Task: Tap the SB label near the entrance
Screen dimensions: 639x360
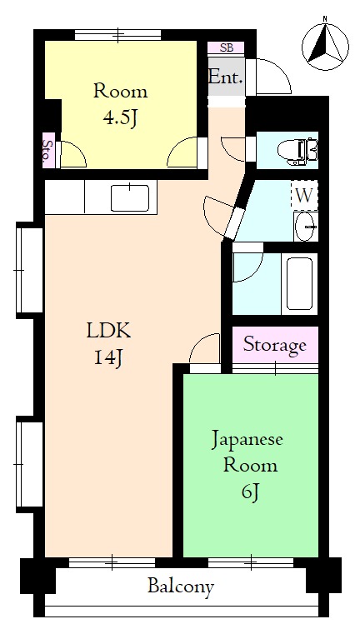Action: pos(226,47)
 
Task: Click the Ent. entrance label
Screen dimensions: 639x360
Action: pos(226,78)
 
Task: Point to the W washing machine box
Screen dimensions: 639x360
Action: pos(304,197)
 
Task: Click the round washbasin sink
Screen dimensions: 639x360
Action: pos(306,225)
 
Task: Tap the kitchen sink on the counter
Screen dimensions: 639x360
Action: pos(129,198)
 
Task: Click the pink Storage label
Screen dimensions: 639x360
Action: pos(275,345)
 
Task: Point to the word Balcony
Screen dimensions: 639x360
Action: pos(181,587)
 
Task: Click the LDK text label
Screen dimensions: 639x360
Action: pos(108,331)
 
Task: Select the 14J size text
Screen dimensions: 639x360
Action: pos(108,359)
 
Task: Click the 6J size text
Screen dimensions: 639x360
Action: pos(251,492)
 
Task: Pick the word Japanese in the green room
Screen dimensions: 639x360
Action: pos(249,438)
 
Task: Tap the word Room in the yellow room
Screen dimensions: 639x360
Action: pos(120,91)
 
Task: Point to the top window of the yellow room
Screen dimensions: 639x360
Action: pos(118,35)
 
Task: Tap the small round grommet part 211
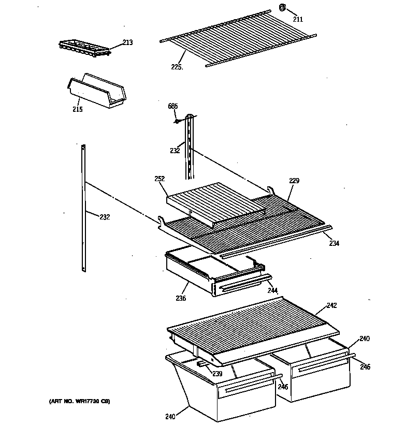point(283,8)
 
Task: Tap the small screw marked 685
point(177,122)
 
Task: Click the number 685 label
point(172,106)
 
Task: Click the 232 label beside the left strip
point(105,217)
--
THE TASK: Which lines of the entries above contain the word "label"? Gather each of them, matching case.

EXERCISE OUTPUT:
Task: Tap the SB label near the entrance
Task: Click the Ent. entrance label
Task: Click the pink Storage label
Task: Click the LDK text label
Task: Click the number 685 label
Task: Click the 232 label beside the left strip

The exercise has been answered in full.